Третий план выступает непроизвольно, хотя и начинается с эпиграфа к роману, с «Книги Иова», а более объёмно – с цитаты из Октавио Паса, настраивающей на уход в метафизическое пространство свободы: «Человек – это всегда открытая возможность падения или спасения… мы живём в падшем мире, где человек сам по себе ничего не выбирает… человеческая свобода подчинена благодати». И далее – продолжение цитаты, из которой следует, что в нашем сложном мире свобода не может быть абсолютно свободной, и если в мир наш подпущен сатана, то она ограничена, она закольцована на себе в той мере, в какой наши великие замыслы становятся ничтожными. И любая независимость остается таковой лишь тогда, когда она оплачена не материально, а духовно. А раз зависит от мзды, от взятки, то это уже не независимость
«Как это свобода до грехопадения могла выбрать зло? И что это за свобода, сама себя отрицающая и выбирающая не бытие, а ничто?.. религия апеллирует к вечной жизни. Она избавляет нас от смерти, превращая земную жизнь в нескончаемые мучения во имя изначальной недостачи. Убив смерть, религия обездвиживает жизнь. Вечность мгновенно становится необитаемой. Потому что жизнь и смерть неразделимы. Смерть всегда в жизни – мы живём, умирая. Мы проживаем каждый миг умирания».
Смерть и жизнь ограничивают друг друга. Они обмениваются смыслами, и потому они не абсурдны. Таковыми они становятся только благодаря религии. Утверждение необходимости религии – это ткётся доминантной нитью романа. Однако не носит самоцельности, а органично вытекает из художественных картин и диалогов, возвышаясь до философских обобщений.
Третий план и выполняет задачу сосредоточения и обобщения всего, что работает на духовную идею.
А первый и второй планы как бы меняются местами. Один из них, скорее всего, начинается с автобиографических фактов жизни самого автора. Другой являет собой литературно обработанные воспоминания Валентина Расторгуева, непосредственного участника изображаемых им же событий, имеющих важное временное, врезавшееся в историю значение. Будучи отцом одноклассницы второго героя, alter ego автора, он, передавая именно профессиональному писателю свои воспоминания, таким образом, производит как бы завещание от одного поколения к другому. И здесь уместен некий параллелизм, когда автор впечатления своего детства, плавно переходящего в отрочество, юность, а затем и зрелость, постоянно сопоставляет с подробным описанием примерно такого же периода жизни у Валентина Расторгуева.
Создавая художественно оправданную игру планов, писатель нередко смотрит словно бы сверху на своих героев; так вероятно Создатель смотрит на свои творения. Но при этом Виктор Широков пытается уйти от заданности, нарочитости, умозрительности, всё же давая незаметный намёк, что ему хотелось бы, чтобы читатели это заметили и оценили. «Следует понимать, что жизненные испытания были только ступенями, по которым поднимались наши герои в своих поисках смысла жизни, сейчас эти ступени во многом остались позади»…

* * *
На переходном этапе от поэзии к прозе у Виктора Широкова сложилась книга «Случайное обнажение», где новеллы, овеянные воспоминаниями юности, образовали классическое романное панно. Может, годы и стали склонять писателя к прозе, душа его осталась юношески романтичной. После антимодернистской прозы он и здесь, в реалистическом романе, остается поэтом.

◇ ◇ ◇ ◇

▶ Задание: Пожалуйста, продолжите текст о романе Виктора Широкова, начиная сразу после его последнего предложения.

▶ Исходные данные:
◇ ◇ ◇ ◇

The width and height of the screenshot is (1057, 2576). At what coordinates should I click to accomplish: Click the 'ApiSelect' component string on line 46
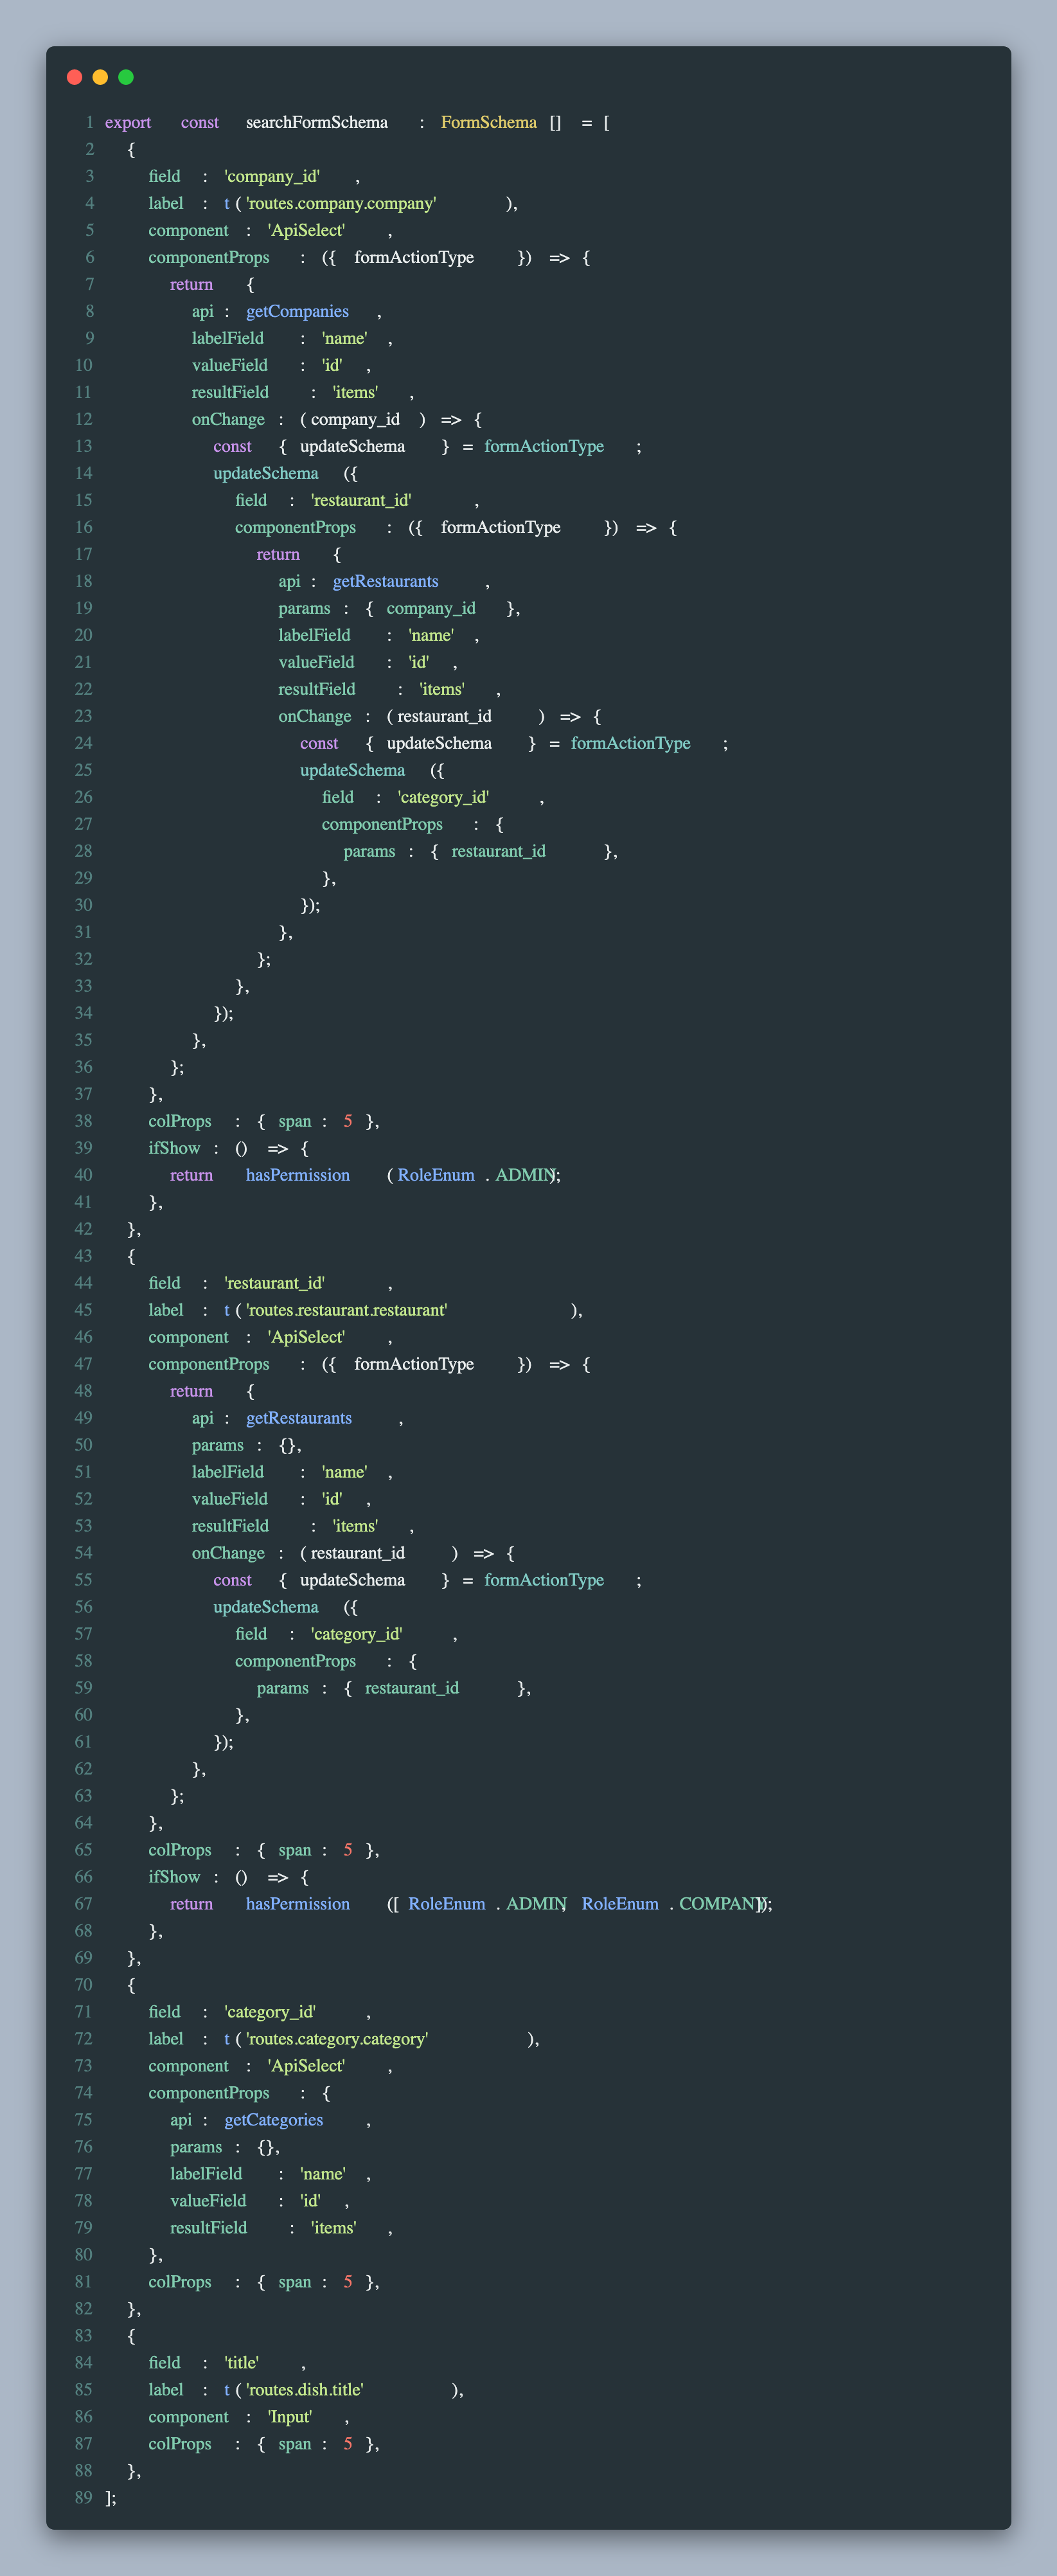tap(306, 1337)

◇ ◇ ◇ ◇

▶ Ответ:
«Ему сразу привиделась мама, её волнистые светлые волосы с локонами, которые иногда таинственно закрывали её лицо, подвижное и молодое. Её голубые глаза мелькнули в полутёмном коридоре, как светляки, и тут же исчезли».
А «щелчок дверного замка», который прозвучал «как пистолетный выстрел и надолго сохранился в памяти юноши как символ прощания с беззаботным, хотя и военным детством», метафорически замыкает и закольцовывает разные эпохи…
В повествовательный простор новой широковской прозы активно вторгается яростная стихия северного моря, его «учащённое дыхание». Валентин из столичного Даниловского детприёмника, где потом был восстановлен Свято-Даниловский монастырь, в 1944 году был направлен в школу юнг, в Архангельск. На море он получает боевое крещение. В 14-летнеивозрасте участвует в боевых действиях. А в 17 лет попадает в тюрьму как совершеннолетний; в своё время подделал документы, накинув себе лишний год, чтобы встать в строй наравне со старшими сверстниками, а потом, в послевоенное время, решил работать на железной дороге. И там, отстаивая свои права, сразу становится неугодным начальнику отдела кадров, попадает под следствие и далее, как говорится, по полной программе – в перипетийные переплетения судьбы.
При всей несправедливости, существовавшей во времена становления советских устоев, быт героев повествования наполняют приметы естественной религиозной сакральности. Они исподволь проникают в реалии обезбоженного времени, и от этого кажутся ещё сакральнее: «Оглянувшись, он заметил, что тётя Зина несколько раз перекрестила его в спину и что-то беззвучно прошептала сухими тонкими губами». И рядом, параллельно другой герой замечает: «На этих последних словах неожиданного наказа-завещания давний мой, пусть и бывший, сосед приобнял меня и перекрестил потом напоследок в спину, что я отметил, полуоборотившись, краешком глаза».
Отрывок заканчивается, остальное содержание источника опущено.